### Task directions
Copy the rows word for word, from the start of the rows through the line that contains "click(x=50, y=617)", including that line.

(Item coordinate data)
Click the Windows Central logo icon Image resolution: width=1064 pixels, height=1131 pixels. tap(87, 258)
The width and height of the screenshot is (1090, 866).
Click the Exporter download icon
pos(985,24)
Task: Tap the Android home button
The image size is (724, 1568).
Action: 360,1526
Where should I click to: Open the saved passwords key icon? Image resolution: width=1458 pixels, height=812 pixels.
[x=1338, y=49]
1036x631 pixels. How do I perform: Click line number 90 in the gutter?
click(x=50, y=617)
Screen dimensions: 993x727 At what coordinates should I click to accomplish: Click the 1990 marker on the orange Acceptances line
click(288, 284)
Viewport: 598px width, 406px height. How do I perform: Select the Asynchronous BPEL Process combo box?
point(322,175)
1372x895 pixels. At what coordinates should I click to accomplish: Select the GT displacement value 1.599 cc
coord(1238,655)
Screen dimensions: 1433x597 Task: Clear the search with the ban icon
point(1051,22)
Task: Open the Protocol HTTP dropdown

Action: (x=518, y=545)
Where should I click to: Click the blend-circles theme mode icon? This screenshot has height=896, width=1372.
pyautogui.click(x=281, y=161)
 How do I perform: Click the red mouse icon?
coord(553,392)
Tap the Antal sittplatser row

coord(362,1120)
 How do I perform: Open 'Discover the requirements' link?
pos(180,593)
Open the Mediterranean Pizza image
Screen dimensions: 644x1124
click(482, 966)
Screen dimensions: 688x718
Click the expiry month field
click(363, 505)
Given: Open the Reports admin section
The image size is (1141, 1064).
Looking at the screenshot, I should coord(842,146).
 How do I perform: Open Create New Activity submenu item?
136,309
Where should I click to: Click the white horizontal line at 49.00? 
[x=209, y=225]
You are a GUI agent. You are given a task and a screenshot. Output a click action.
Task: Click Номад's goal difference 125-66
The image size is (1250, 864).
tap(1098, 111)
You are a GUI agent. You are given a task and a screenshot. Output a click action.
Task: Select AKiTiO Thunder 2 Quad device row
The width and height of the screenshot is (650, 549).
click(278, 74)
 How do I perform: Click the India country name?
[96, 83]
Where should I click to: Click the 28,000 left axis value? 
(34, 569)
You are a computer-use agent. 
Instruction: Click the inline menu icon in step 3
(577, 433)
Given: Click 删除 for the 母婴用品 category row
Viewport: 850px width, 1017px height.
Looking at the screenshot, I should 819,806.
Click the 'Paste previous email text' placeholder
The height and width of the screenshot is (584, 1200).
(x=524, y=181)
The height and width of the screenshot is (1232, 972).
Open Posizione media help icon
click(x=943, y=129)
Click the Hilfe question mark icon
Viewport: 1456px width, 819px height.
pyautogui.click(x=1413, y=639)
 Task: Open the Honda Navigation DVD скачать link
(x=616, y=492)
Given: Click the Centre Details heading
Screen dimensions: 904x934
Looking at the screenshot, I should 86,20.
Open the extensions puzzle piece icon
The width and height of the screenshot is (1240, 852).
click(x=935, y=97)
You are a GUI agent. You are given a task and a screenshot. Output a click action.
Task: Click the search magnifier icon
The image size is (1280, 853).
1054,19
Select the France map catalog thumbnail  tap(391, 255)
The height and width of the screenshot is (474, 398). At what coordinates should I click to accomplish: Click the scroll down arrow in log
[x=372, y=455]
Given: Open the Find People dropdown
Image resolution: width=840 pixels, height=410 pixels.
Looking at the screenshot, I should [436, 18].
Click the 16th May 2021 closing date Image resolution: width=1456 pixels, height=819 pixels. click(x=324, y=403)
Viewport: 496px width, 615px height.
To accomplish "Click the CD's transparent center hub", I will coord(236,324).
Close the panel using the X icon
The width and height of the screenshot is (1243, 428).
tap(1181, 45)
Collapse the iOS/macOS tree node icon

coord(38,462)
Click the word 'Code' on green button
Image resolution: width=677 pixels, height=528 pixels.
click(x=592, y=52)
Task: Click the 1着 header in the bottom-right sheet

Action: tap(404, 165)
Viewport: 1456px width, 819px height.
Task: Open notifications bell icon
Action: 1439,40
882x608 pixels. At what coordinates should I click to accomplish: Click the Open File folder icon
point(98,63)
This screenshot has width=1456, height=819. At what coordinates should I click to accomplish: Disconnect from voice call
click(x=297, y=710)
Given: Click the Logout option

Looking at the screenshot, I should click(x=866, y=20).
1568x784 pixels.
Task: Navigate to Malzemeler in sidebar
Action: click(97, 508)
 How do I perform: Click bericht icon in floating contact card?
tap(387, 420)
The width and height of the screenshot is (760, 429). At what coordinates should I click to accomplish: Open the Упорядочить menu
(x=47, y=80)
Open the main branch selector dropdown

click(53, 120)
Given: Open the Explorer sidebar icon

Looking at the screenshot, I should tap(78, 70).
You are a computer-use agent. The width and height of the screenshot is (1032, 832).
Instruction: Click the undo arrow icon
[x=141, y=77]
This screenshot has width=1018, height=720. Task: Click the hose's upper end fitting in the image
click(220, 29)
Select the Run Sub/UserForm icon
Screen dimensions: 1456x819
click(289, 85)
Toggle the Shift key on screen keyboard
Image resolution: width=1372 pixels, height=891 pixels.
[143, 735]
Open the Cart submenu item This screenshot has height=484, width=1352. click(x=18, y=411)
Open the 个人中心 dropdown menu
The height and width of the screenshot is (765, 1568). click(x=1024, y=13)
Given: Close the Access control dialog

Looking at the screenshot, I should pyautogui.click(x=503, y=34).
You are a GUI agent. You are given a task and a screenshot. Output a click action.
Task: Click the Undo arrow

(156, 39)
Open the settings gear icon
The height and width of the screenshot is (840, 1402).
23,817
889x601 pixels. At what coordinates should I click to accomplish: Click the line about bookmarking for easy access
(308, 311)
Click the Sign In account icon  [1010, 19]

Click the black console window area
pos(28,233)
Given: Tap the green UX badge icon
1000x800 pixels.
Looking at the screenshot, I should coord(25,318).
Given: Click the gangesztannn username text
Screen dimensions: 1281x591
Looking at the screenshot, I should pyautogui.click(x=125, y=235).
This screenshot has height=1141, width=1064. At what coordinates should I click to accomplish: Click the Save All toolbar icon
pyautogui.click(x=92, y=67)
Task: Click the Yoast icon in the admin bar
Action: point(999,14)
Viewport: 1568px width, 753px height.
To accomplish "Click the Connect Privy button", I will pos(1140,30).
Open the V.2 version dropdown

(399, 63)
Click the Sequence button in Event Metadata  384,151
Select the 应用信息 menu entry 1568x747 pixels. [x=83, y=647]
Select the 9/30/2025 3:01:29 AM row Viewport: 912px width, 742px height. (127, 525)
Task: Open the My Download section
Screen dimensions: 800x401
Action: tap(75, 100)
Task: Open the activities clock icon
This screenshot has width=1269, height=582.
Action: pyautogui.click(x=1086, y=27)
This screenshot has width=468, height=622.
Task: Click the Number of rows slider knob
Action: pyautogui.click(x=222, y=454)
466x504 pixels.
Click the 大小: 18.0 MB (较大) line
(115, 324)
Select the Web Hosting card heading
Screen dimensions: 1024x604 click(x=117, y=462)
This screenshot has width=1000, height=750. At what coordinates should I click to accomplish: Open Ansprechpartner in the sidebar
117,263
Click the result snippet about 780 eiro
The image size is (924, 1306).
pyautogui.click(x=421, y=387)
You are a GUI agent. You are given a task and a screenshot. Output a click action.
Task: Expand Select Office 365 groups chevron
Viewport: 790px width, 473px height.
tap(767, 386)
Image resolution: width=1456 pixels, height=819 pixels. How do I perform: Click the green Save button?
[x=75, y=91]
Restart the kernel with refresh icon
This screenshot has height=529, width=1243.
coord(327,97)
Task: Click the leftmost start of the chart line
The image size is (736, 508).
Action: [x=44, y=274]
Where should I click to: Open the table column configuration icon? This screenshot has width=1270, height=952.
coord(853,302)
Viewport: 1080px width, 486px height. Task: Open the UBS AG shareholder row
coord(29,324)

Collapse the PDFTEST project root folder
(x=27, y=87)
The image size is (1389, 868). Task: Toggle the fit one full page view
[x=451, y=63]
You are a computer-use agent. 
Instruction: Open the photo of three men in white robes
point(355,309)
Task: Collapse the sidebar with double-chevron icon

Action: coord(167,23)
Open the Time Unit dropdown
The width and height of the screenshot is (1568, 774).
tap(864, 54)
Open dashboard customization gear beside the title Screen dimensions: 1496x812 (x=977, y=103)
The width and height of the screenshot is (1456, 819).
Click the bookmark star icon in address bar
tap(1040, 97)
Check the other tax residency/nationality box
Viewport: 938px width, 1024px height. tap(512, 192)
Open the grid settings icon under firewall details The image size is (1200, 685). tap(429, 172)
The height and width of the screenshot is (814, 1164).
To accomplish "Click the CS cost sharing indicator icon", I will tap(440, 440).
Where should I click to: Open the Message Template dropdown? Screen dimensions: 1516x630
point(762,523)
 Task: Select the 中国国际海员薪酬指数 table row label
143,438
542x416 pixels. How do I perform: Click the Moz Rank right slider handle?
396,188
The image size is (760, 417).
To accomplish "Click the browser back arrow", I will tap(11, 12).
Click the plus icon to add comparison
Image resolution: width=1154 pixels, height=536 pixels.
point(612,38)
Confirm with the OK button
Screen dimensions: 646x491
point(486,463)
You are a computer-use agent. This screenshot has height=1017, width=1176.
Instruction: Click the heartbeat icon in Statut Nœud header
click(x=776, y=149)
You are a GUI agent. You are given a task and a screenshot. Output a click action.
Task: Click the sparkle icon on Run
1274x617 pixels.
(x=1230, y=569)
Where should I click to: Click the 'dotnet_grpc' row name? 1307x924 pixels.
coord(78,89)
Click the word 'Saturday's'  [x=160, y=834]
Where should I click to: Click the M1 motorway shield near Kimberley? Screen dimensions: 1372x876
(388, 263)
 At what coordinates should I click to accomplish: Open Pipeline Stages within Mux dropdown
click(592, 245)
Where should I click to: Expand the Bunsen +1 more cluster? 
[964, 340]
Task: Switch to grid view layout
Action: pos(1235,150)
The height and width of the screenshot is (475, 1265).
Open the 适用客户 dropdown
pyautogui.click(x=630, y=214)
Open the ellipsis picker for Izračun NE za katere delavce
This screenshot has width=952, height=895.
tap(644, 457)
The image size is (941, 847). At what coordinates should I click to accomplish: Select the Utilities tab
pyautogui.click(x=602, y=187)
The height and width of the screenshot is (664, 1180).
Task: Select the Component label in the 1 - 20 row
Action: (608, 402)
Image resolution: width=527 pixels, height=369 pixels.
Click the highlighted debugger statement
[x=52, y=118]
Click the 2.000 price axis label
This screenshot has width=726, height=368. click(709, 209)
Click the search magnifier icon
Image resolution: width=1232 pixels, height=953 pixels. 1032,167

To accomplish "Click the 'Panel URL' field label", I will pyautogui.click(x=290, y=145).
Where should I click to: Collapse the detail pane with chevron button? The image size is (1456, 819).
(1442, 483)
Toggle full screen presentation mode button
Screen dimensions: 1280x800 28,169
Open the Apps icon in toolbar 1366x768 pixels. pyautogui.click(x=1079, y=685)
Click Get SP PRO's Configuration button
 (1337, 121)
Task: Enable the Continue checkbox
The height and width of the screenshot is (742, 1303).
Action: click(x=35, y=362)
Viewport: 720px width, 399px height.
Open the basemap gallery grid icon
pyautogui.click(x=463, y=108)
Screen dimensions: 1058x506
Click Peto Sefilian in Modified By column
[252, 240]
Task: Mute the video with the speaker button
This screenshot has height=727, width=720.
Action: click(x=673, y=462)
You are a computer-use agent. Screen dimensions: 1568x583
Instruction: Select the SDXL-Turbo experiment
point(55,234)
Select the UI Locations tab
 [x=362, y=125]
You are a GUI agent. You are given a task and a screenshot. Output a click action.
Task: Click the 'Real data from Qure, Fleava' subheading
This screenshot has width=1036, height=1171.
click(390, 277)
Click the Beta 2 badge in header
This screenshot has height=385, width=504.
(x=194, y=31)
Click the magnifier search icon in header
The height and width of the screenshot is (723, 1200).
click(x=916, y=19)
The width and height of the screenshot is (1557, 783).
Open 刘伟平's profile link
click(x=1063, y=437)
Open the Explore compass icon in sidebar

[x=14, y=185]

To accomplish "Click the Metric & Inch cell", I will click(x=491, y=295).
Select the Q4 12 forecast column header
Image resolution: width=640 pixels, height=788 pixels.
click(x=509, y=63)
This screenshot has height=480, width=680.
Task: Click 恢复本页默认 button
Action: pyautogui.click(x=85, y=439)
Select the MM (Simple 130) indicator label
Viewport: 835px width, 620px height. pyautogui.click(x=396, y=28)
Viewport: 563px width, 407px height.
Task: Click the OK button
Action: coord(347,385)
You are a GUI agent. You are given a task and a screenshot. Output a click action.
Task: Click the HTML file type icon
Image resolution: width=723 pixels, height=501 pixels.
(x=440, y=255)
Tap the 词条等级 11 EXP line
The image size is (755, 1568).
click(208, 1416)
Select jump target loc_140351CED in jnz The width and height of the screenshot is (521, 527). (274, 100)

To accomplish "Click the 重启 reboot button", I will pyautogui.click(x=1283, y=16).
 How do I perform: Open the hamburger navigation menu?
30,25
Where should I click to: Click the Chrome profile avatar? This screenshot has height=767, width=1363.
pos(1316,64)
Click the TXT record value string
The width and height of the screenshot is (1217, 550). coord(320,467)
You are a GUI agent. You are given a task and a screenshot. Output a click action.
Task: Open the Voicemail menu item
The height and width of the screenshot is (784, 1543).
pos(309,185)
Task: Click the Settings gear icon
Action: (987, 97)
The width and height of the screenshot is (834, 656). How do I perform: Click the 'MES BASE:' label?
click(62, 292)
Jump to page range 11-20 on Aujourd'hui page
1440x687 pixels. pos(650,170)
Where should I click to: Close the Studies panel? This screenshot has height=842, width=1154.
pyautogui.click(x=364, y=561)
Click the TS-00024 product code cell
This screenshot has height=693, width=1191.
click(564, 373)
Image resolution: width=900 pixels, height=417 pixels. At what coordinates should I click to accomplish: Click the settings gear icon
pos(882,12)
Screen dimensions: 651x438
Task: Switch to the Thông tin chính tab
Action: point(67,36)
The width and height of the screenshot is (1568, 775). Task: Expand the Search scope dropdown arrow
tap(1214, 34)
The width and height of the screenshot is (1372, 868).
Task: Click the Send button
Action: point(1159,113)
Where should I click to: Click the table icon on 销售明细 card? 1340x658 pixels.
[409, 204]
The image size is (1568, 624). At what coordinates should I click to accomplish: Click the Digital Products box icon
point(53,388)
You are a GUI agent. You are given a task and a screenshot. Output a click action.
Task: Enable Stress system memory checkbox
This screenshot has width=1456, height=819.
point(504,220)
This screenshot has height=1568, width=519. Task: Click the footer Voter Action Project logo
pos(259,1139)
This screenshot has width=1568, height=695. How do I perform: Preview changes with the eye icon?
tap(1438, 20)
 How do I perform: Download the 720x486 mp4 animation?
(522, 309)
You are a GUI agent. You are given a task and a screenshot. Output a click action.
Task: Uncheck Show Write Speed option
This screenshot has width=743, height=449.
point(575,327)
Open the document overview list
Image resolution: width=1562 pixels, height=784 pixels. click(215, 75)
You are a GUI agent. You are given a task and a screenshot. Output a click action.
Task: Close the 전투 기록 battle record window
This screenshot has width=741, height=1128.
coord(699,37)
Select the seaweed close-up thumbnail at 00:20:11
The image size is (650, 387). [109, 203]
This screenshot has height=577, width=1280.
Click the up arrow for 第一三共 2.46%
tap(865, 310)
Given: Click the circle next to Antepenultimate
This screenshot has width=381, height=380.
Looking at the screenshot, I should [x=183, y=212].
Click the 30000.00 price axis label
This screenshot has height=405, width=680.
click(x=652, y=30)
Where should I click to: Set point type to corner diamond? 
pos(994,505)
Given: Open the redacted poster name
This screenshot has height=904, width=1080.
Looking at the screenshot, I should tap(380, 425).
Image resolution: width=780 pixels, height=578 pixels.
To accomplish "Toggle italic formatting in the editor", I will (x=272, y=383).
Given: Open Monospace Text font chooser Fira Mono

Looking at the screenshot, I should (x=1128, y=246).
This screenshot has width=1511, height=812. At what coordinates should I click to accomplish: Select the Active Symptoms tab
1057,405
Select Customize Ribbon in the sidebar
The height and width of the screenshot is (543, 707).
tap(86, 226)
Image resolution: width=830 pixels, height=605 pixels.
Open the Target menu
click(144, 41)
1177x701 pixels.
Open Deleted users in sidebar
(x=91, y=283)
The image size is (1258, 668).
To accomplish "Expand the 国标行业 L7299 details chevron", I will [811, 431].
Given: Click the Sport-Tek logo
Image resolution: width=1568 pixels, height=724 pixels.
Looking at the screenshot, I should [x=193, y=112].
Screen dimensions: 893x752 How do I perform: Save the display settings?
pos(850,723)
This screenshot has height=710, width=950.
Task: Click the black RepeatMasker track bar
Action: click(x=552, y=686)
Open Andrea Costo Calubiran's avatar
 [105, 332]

### Solution
Click the Windows Central logo icon Image resolution: width=1064 pixels, height=1131 pixels. tap(87, 258)
The width and height of the screenshot is (1090, 866).
Click the Exporter download icon
pos(985,24)
Task: Tap the Android home button
The image size is (724, 1568).
Action: 360,1526
Where should I click to: Open the saved passwords key icon? Image resolution: width=1458 pixels, height=812 pixels.
[x=1338, y=49]
1036x631 pixels. How do I perform: Click line number 90 in the gutter?
click(x=50, y=617)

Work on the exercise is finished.